Extracted data entries:
Segment Open

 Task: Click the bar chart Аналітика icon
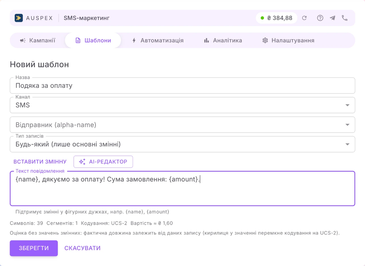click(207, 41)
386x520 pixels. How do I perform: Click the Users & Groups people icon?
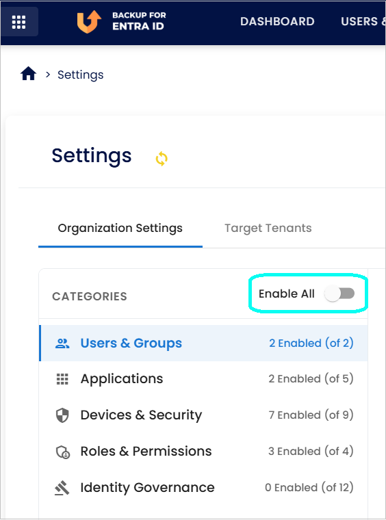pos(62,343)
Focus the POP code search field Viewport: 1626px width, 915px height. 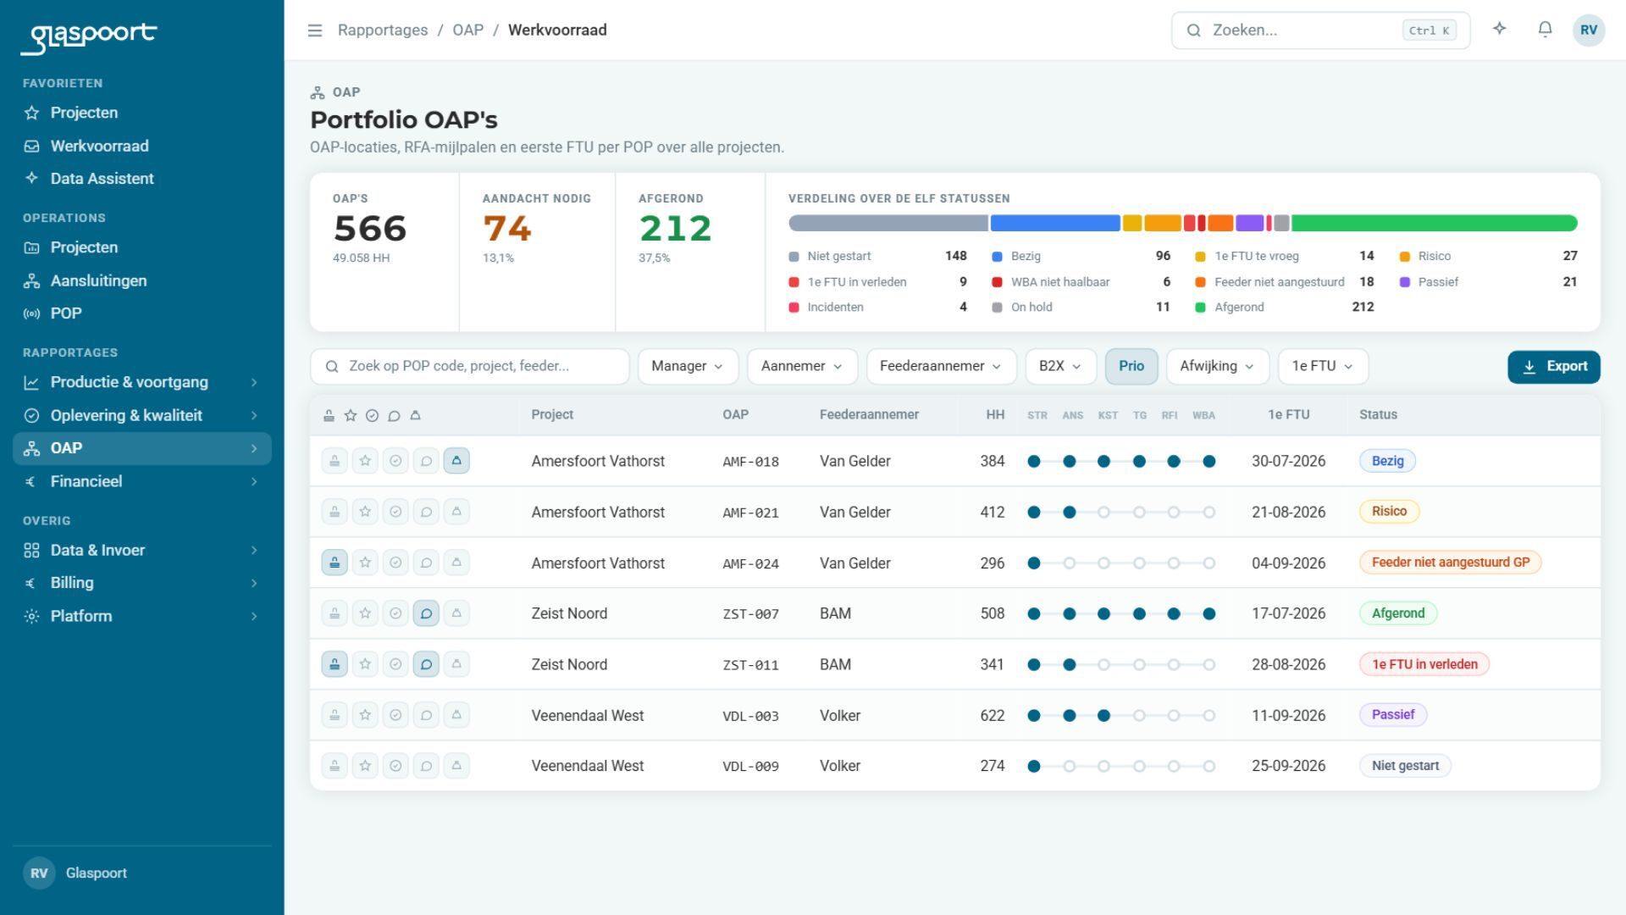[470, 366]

Segment Closed
Segment Open

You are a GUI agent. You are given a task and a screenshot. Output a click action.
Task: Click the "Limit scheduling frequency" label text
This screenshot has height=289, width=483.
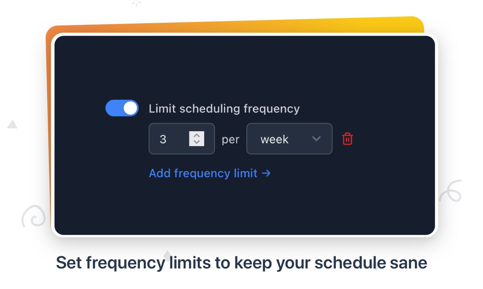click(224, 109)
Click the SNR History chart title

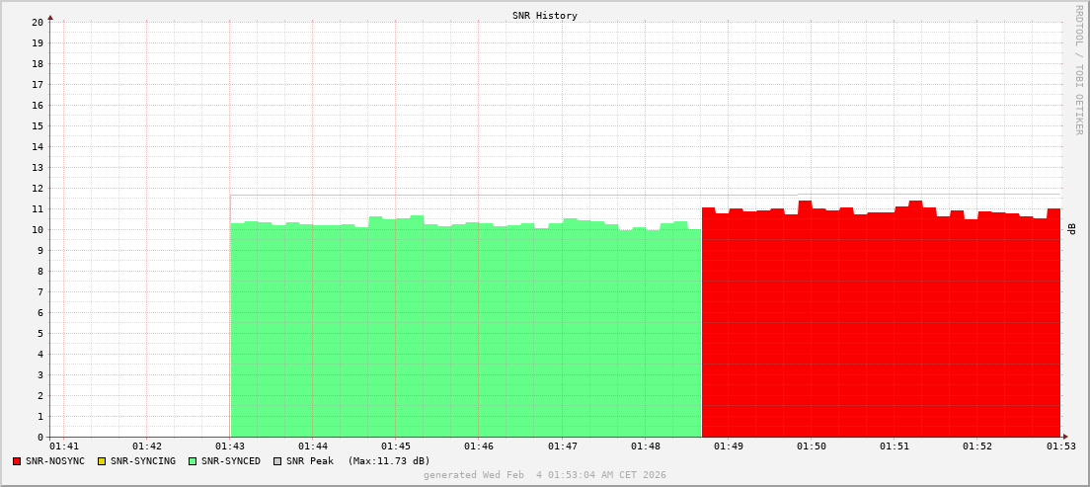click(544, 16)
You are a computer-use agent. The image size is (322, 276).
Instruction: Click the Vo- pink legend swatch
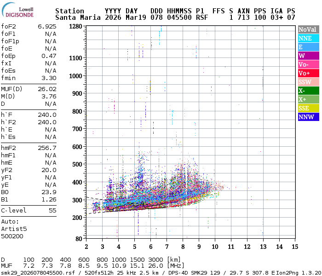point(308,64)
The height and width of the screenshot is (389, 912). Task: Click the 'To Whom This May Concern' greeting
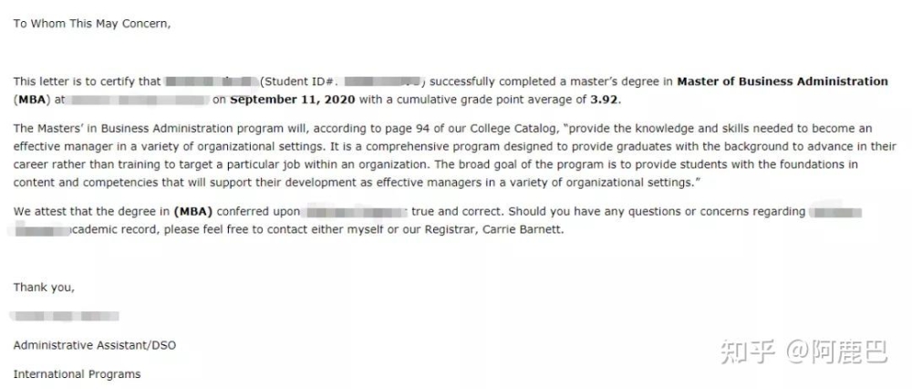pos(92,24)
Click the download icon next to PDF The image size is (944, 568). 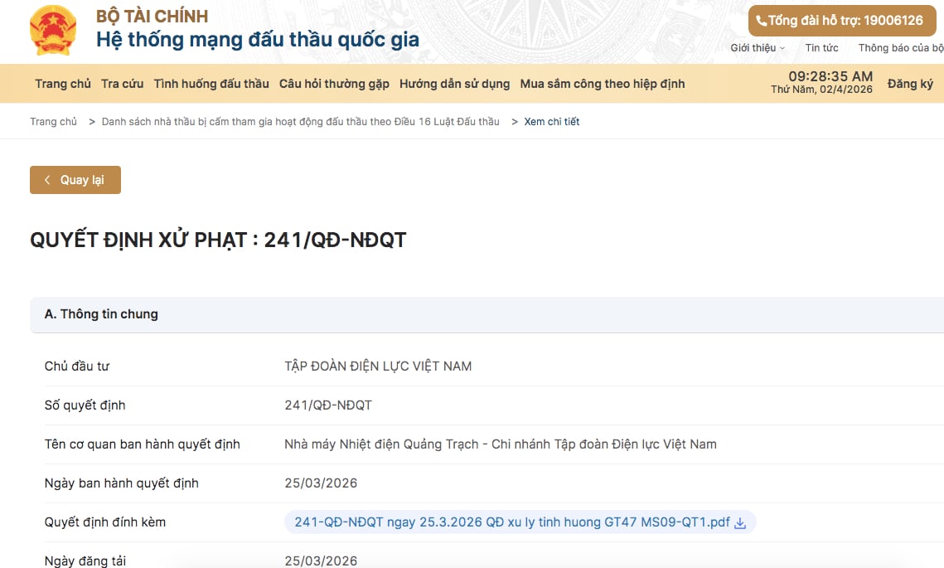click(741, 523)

Segment Closed

- **PROBLEM TO WORK ON**:
Copy all lines from the data that hold the word "agent".

- **SOLUTION TO THIS TASK**:
You are a GUI agent. You are given a task and a screenshot. Output a click action.
You are a computer-use agent. The image size is (322, 276).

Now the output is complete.